- **REQUESTS**
a - In the SPARK-34607 issue thread, what priority is the bug assigned?
b - List every method that appears in an "at" line of the stack trace in the SPARK-34607 issue thread, including the lines after "Caused by".
c - Proceed with the SPARK-34607 issue thread, starting after its last line.

- **PROVIDED TEXT**
______________________________
[ 
https://issues.apache.org/jira/browse/SPARK-34607?page=com.atlassian.jira.plugin.system.issuetabpanels:comment-tabpanel&focusedCommentId=17294566#comment-17294566
 ] 

Takeshi Yamamuro commented on SPARK-34607:
------------------------------------------

okay, I'll dig into this tomorrow.

> NewInstance.resolved should not throw malformed class name error
> ----------------------------------------------------------------
>
>                 Key: SPARK-34607
>                 URL: https://issues.apache.org/jira/browse/SPARK-34607
>             Project: Spark
>          Issue Type: Bug
>          Components: SQL
>    Affects Versions: 2.4.7, 3.0.2, 3.1.1
>            Reporter: Kris Mok
>            Priority: Major
>
> I'd like to seek for community help on fixing this issue:
> Related to SPARK-34596, one of our users had hit an issue with 
> {{ExpressionEncoder}} when running Spark code in a Scala REPL, where 
> {{NewInstance.resolved}} was throwing {{"Malformed class name"}} error, with 
> the following kind of stack trace:
> {code}
> java.lang.InternalError: Malformed class name
>       at java.lang.Class.getSimpleBinaryName(Class.java:1450)
>       at java.lang.Class.isMemberClass(Class.java:1433)
>       at 
> org.apache.spark.sql.catalyst.expressions.objects.NewInstance.resolved$lzycompute(objects.scala:447)
>       at 
> org.apache.spark.sql.catalyst.expressions.objects.NewInstance.resolved(objects.scala:441)
>       at 
> org.apache.spark.sql.catalyst.analysis.Analyzer.resolveExpressionBottomUp(Analyzer.scala:1935)
>       ...
>  Caused by: sbt.ForkMain$ForkError: 
> java.lang.StringIndexOutOfBoundsException: String index out of range: -83
>       at java.lang.String.substring(String.java:1931)
______________________________
- **DATASET EXTRACT**
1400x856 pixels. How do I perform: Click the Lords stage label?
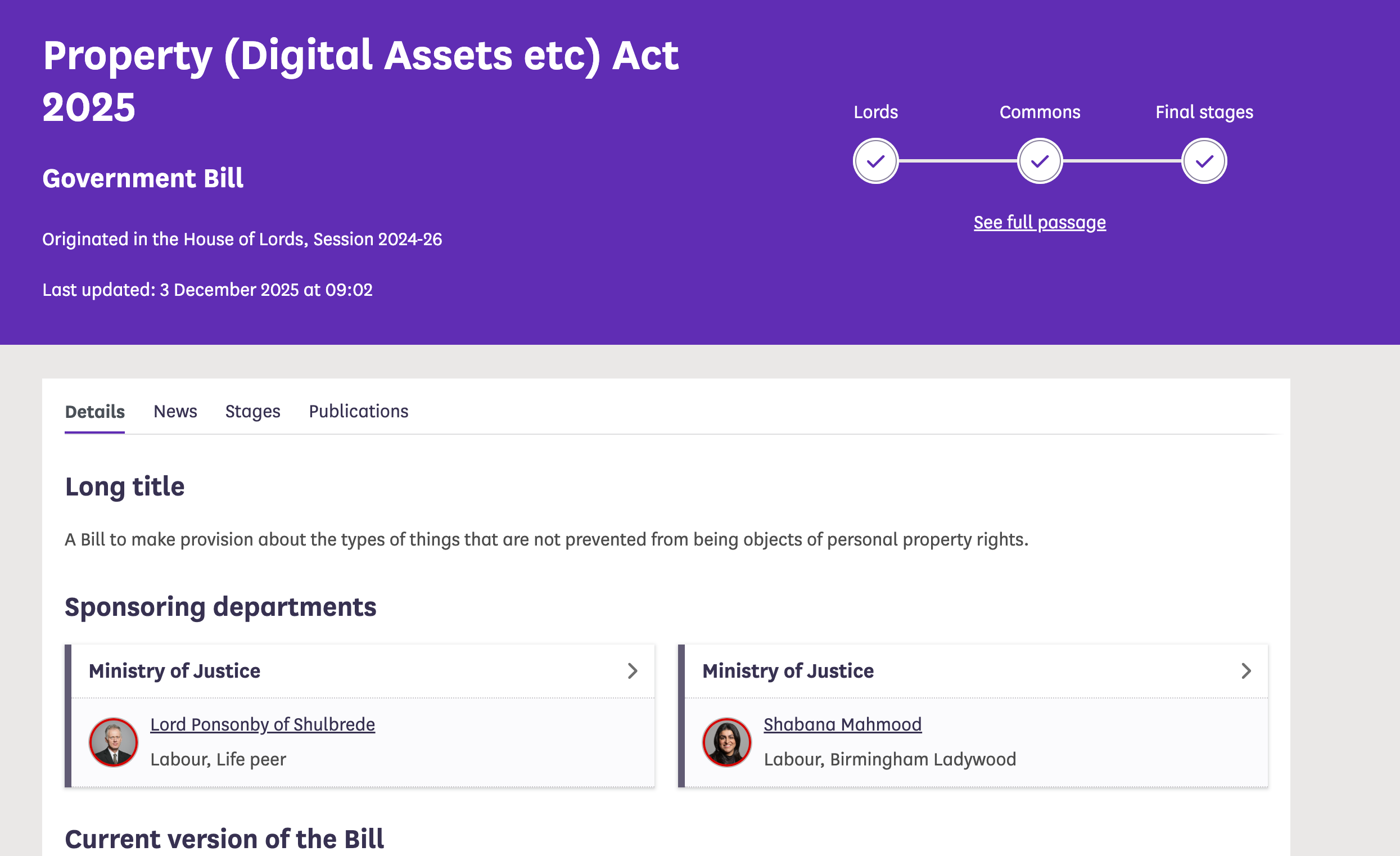[875, 112]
______________________________
- **EXERCISE ANSWERS**
a - Major

b -
- java.lang.Class.getSimpleBinaryName
- java.lang.Class.isMemberClass
- org.apache.spark.sql.catalyst.expressions.objects.NewInstance.resolved$lzycompute
- org.apache.spark.sql.catalyst.expressions.objects.NewInstance.resolved
- org.apache.spark.sql.catalyst.analysis.Analyzer.resolveExpressionBottomUp
- java.lang.String.substring

c -
>       at java.lang.Class.getSimpleBinaryName(Class.java:1448)
>       at java.lang.Class.isMemberClass(Class.java:1433)
>       at 
> org.apache.spark.sql.catalyst.expressions.objects.NewInstance.resolved$lzycompute(objects.scala:447)
>       at 
> org.apache.spark.sql.catalyst.expressions.objects.NewInstance.resolved(objects.scala:441)
>   ...
> {code}
> The most important point in the stack trace is this:
> {code}
> java.lang.InternalError: Malformed class name
>       at java.lang.Class.getSimpleBinaryName(Class.java:1450)
>       at java.lang.Class.isMemberClass(Class.java:1433)
> {code}
> The most common way to hit the {{"Malformed class name"}} issue in Spark is 
> via {{java.lang.Class.getSimpleName}}. But as this stack trace demonstrates, 
> it can happen via other code paths from the JDK as well.
> If we want to fix it in a similar fashion as {{Utils.getSimpleName}}, we'd 
> have to emulate {{java.lang.Class.isMemberClass}} in Spark's {{Utils}}, and 
> then use it in the {{NewInstance.resolved}} code path.
> Here's a reproducer test case (in diff form against Spark master's 
> {{ExpressionEncoderSuite}} ), which uses explicit nested classes to emulate 
> the code structure that'd be generated by Scala's REPL:
> (the level of nesting can be further reduced and still reproduce the issue)
> {code}
> diff --git 
> a/sql/catalyst/src/test/scala/org/apache/spark/sql/catalyst/encoders/ExpressionEncoderSuite.scala
>  
> b/sql/catalyst/src/test/scala/org/apache/spark/sql/catalyst/encoders/ExpressionEncoderSuite.scala
> index 2635264..fd1b23d 100644
> --- 
> a/sql/catalyst/src/test/scala/org/apache/spark/sql/catalyst/encoders/ExpressionEncoderSuite.scala
> +++ 
> b/sql/catalyst/src/test/scala/org/apache/spark/sql/catalyst/encoders/ExpressionEncoderSuite.scala
> @@ -217,6 +217,95 @@ class ExpressionEncoderSuite extends 
> CodegenInterpretedPlanTest with AnalysisTes
>        "nested Scala class should work")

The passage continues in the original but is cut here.